Deux reporters de France Télévision, Yvan Martinet et Olivier Gardette ont été priés de rentrer à Mayotte par les autorités comoriennes le samedi 7 janvier dernier, après avoir passé l’après-midi puis une partie de la soirée à la brigade de la police aux frontières du port de Mutsamudu.


D’après les explications de deux confrères anjouanais qui devaient leur servir d’accompagnateurs, les journalistes français voulaient réaliser une enquête sur l’huile d’ylang-ylang, produite en grande partie à Ndzuani. «Ils voulaient comprendre comment les producteurs locaux de cette huile de qualité mondialement reconnue, et qui enrichit beaucoup de parfumeurs occidentaux, continuent malgré tout de vivre dans la précarité», indique Dhoulkarnaïne Abdouroihmane, l’un des fixeurs. Parallèlement à ce sujet principal, ils voulaient aussi «mesurer les conséquences environnementales de la déforestation».

Un reportage sur la traversée des kwasa

Mais, à en croire nos témoins, une idée leur serait ensuite venue en tête, alors qu’ils avaient déjà arrêté leurs sujets et pris les rendez-vous avec leurs sources : celle de profiter de leur séjour pour réaliser un autre reportage, cette fois sur la filière des traversées par kwassa vers Mayotte, puis un autre reportage (…).


Arrivés au port de Mutsamudu, la police leur demande une accréditation écrite du Cnpa (Conseil national de la presse et de l’audiovisuel), or ils ne l’avaient pas.
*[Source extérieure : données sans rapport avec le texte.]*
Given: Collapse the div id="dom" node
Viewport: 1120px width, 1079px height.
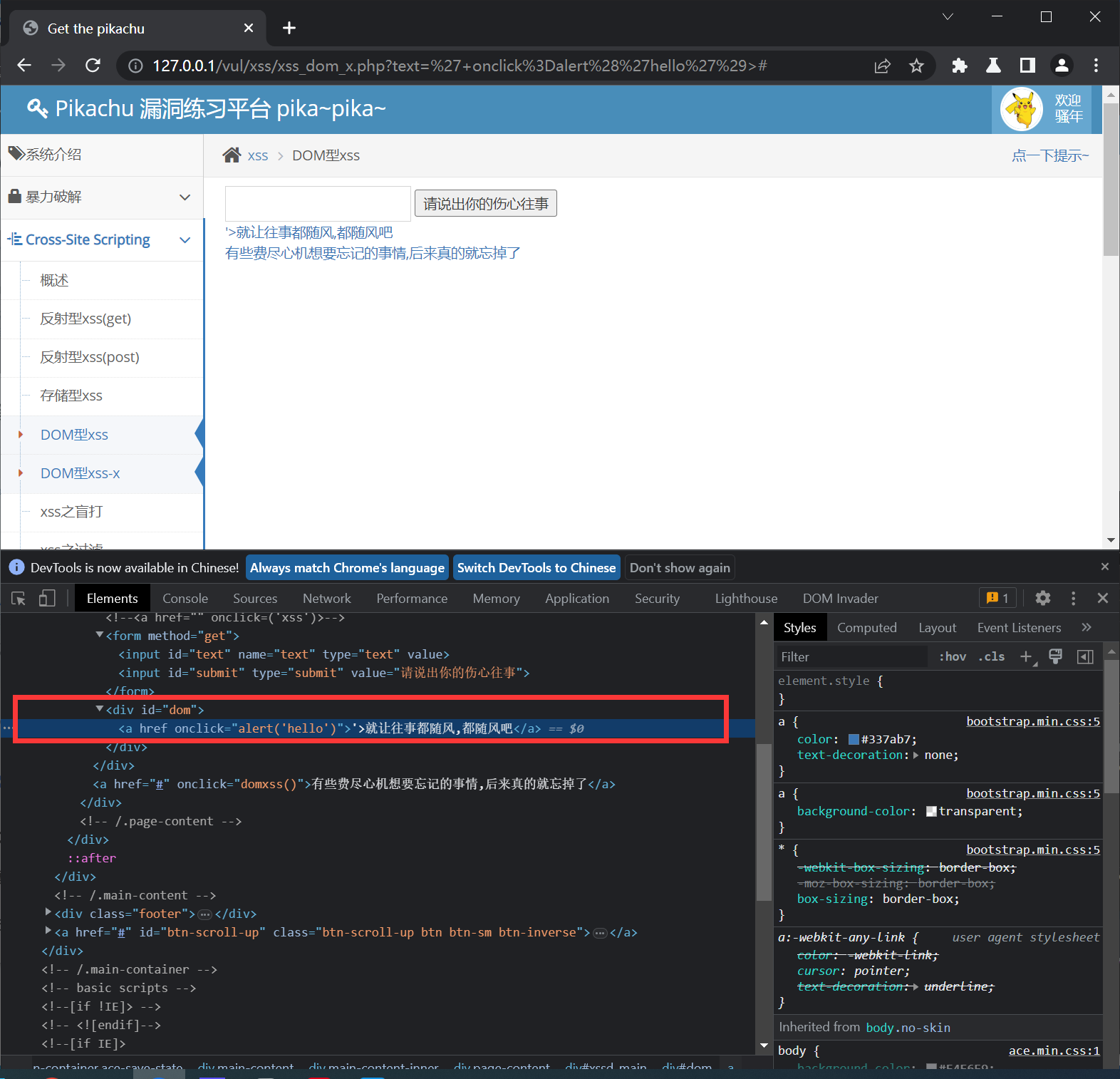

Après plusieurs heures à essayer d’entrer en contact avec un responsable de cet organe, leur guide est parvenu à avoir son président au téléphone.
Ce dernier supplie les policiers de laisser les journalistes sortir, promettant de produire l’accréditation le lendemain, mais ces derniers refusent.
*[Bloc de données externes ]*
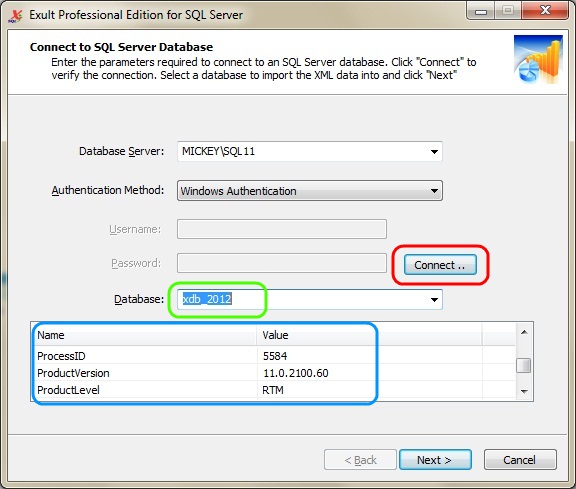Select the ProcessID row

click(274, 356)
Les reporters étrangers sont toutefois parvenus à entrer en contact avec un responsable de la présidence de la République. L’intervention de ce dernier a d’abord persuadé les policiers et douaniers présents. Mais, visiblement, le sort avait décidé de jouer contre nos amis : le lecteur biométrique censé contrôler leur empreintes aux fins de la délivrance des visas, s’enraye ! Ils auront quand-même l’autorisation de sortir, sous condition de repasser le lendemain accomplir la formalité. Mais, juste au moment de franchir le portail de sortie du port, ils croisent un officier, qui leur intime l’ordre de retourner. Ce dernier affirmera aux deux journalistes qu’il «a reçu l’ordre d’une autorité du ministère de l’Intérieur» de leur demander de rentrer à leurs domiciles.

 

Un membre du gouvernement aurait justifié cette décision par le fait qu’ils n’auraient pas communiqué tous les sujets qu’ils souhaitaient traiter sur place. Il faut peut-être rappeler ce que dit le code de l’information au sujet de l’accueil des journalistes étrangers, ou travaillant pour des médias étrangers.«Le correspondant et l’envoyé spécial sont libres de se déplacer sur l’ensemble du territoire national. La transmission à l’étranger d’informations écrites ou audiovisuelles ne fait l’objet d’aucune censure», dispose l’article 172.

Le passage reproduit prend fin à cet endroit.